Work required. Only the lines from the one containing "The width and" through the end of the data below are to be repeated, exactly as given, without pictures.

Entries shown.
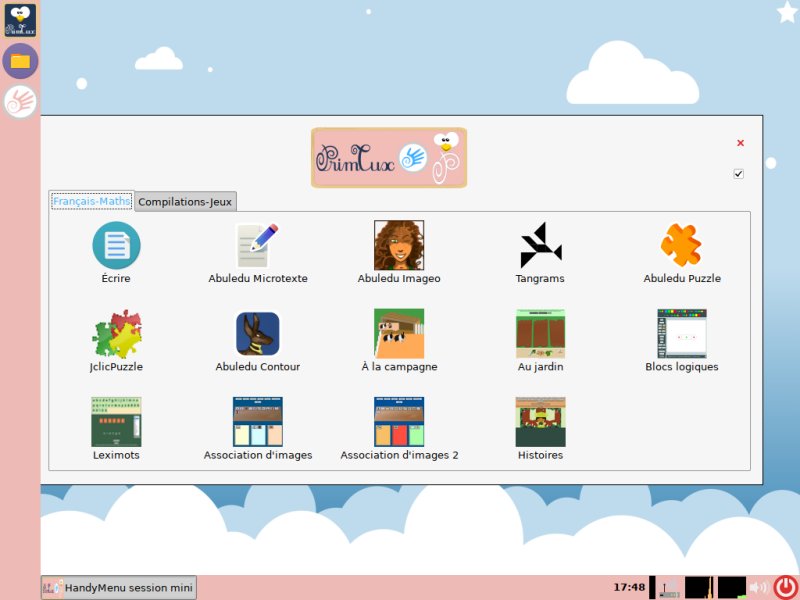Screen dimensions: 800x600
Task: Open the Au jardin activity
Action: click(539, 331)
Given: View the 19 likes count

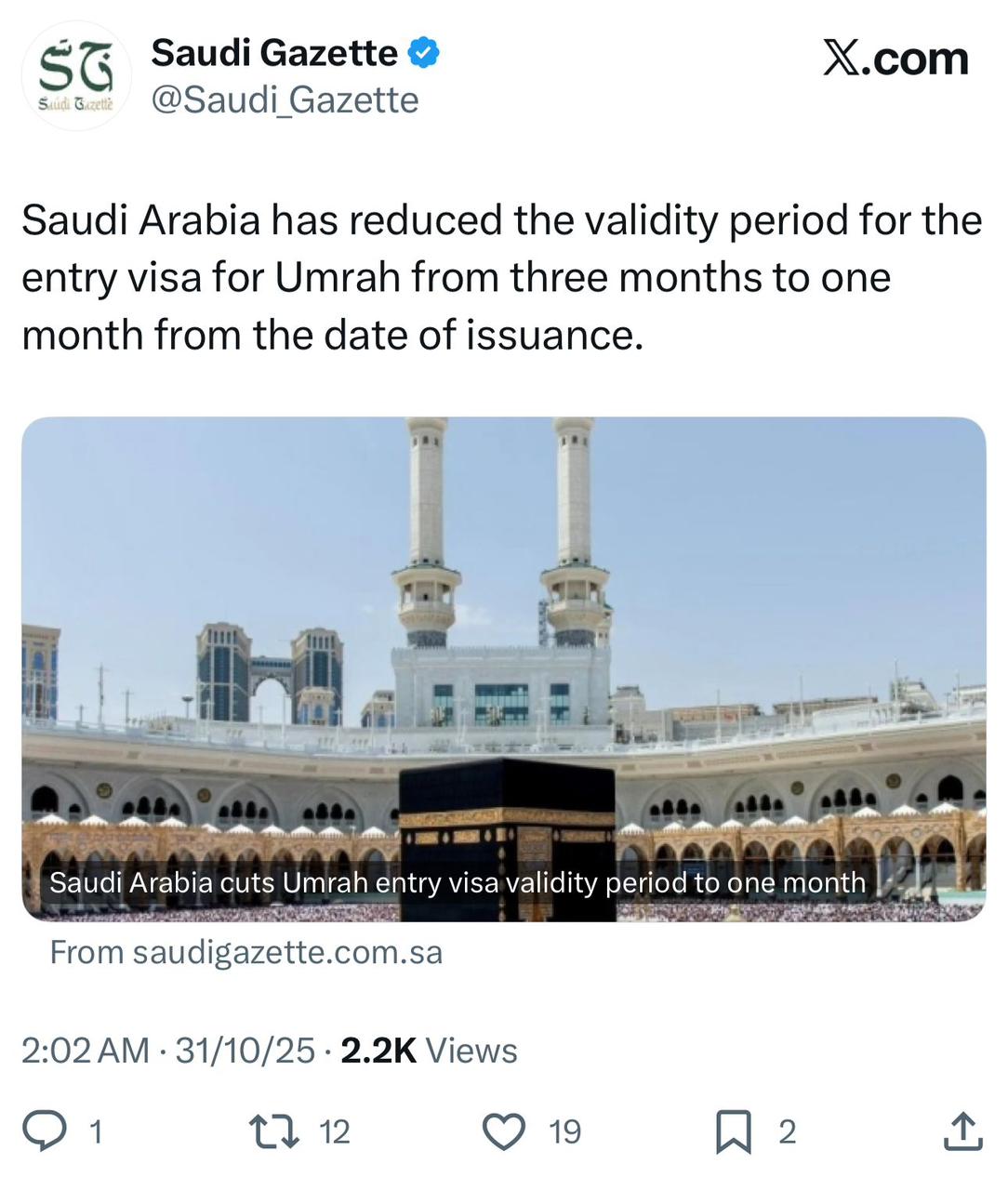Looking at the screenshot, I should point(565,1132).
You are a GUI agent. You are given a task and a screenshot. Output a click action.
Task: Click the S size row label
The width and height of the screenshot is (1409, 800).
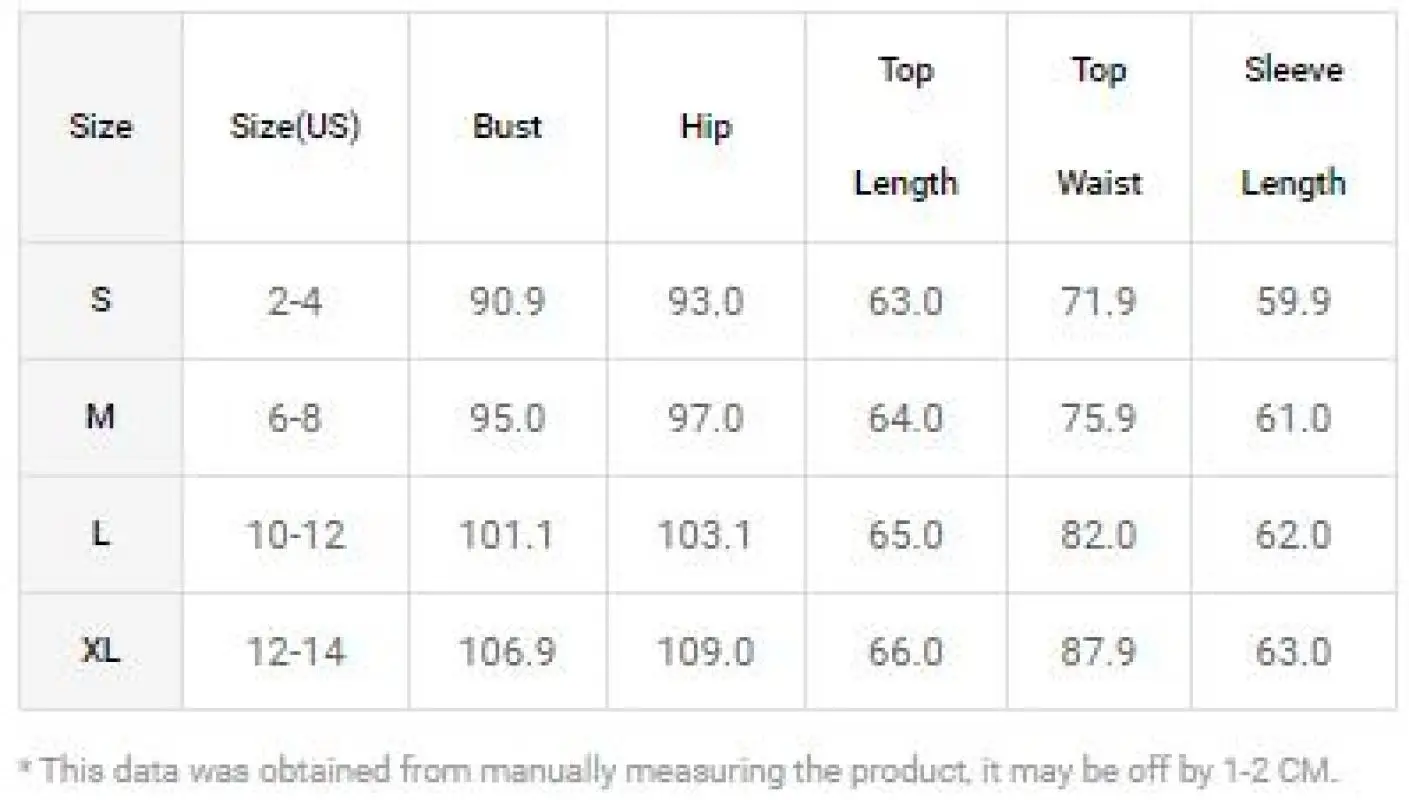(x=100, y=300)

Task result.
The width and height of the screenshot is (1409, 800).
(x=100, y=300)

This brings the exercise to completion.